La quarta puntata di ‘Voci dal mercato’, l’inchiesta dedicata al mercato di Pinerolo.
Orari e licenze i due punti su cui il mercato di Pinerolo deve migliorare. È Pietro Scaglione, 53 anni, di Scalenghe, a sottolinearlo.
Il banco che cura lui offre pasta e dolciumi siciliani: “Sono specialità regionali. Sono in società con mia moglie e mia cognata, che vendono formaggi e salumi”. Oltre ai due appuntamenti pinerolesi del mercoledì e del sabato, Scaglione lavora nei mercati di Torino in via Baltimora e in via Pavese, Tetti francesi e Piossasco, dove è rappresentante dei mercatali.
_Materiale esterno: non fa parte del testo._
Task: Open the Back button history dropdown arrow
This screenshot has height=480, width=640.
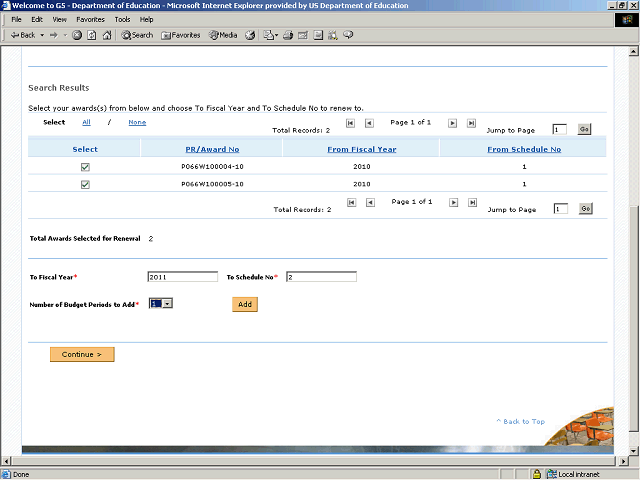Action: pos(43,35)
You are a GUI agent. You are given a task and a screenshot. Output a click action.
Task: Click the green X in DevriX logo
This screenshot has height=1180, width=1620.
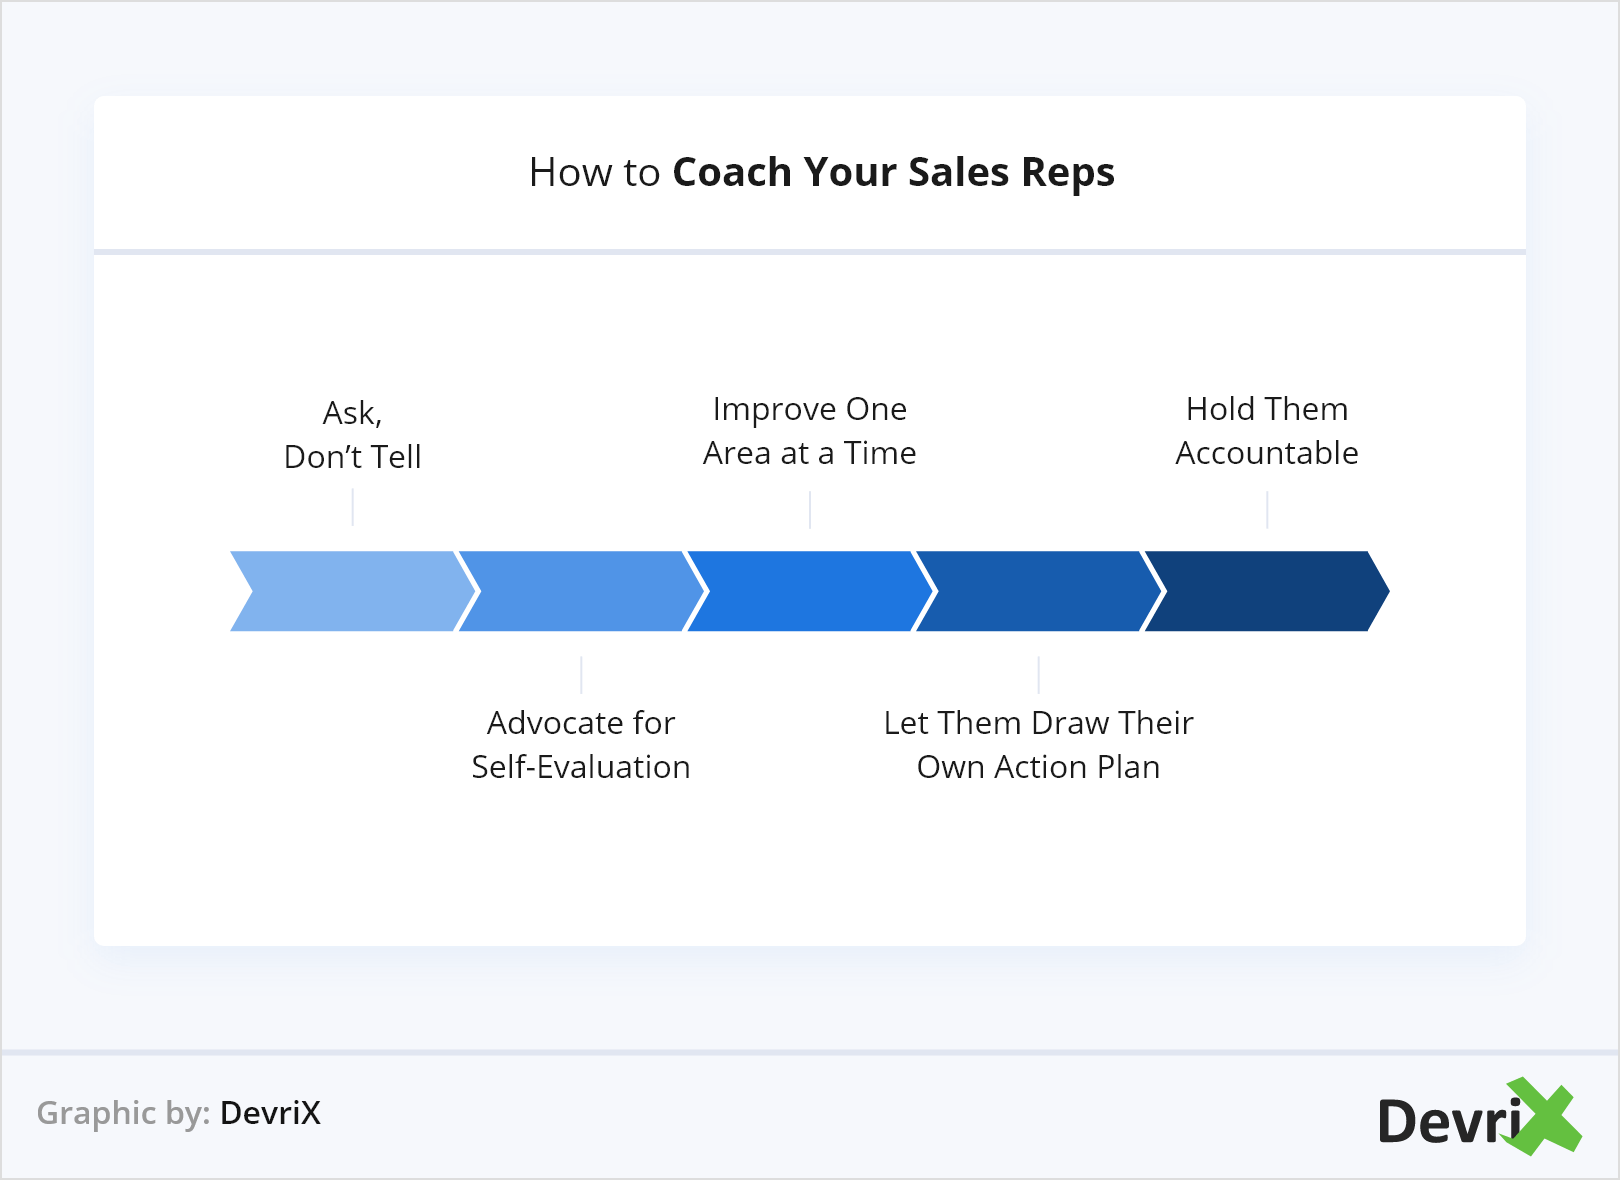(1543, 1117)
Da dicembre 2025 ricopre lo stesso ruolo, per la prima volta, anche a Pinerolo, per il settore alimentare.
“Sicuramente ci sarà da migliorare qualcosa sul mercato del mercoledì, che a mio avviso è più debole rispetto a quello del sabato. Bisogna lavorare sui posti vacanti e quindi sul problema delle licenze, cercando di fare un bando per riportare gente qui. Inoltre, bisognerebbe valorizzare l’offerta dei prodotti”.
Un’altra proposta riguarda l’allungamento dell’orario del mercato al sabato di una o due ore. “In questo modo spesso si potrebbero concludere gli ultimi acquisti e si riuscirebbe a ritirare con più calma – afferma –. È importante tenere in considerazione che rispetto ad anni addietro gli avventori arrivano un po’ più tardi, quindi il mercato dal punto di vista della vendita inizia e finisce dopo. Una volta alle 6 i banchi erano già tutti piazzati e pronti, mentre ora, anche se non è il mio caso, chi deve aspettare la spunta alle 8,30 prima delle 9,30 o 10 non è pronto a vendere e, calcolando che entro le 14,30 bisogna andare via, rimane poco tempo”.
Per quanto riguarda la clientela sicuramente si notano dei cambiamenti e una concorrenza sempre più forte da parte del mondo online. “C’è la grande distribuzione, l’acquisto su internet e noi a livello di ambulanti dobbiamo essere bravi a tenere il loro passo fornendo un prodotto o un servizio che queste altre categorie non sono in grado di dare. L’unica cosa che ci può salvare è la qualità, perché se noi riusciamo a garantirla, il cliente è ben contento di tornare”, conclude.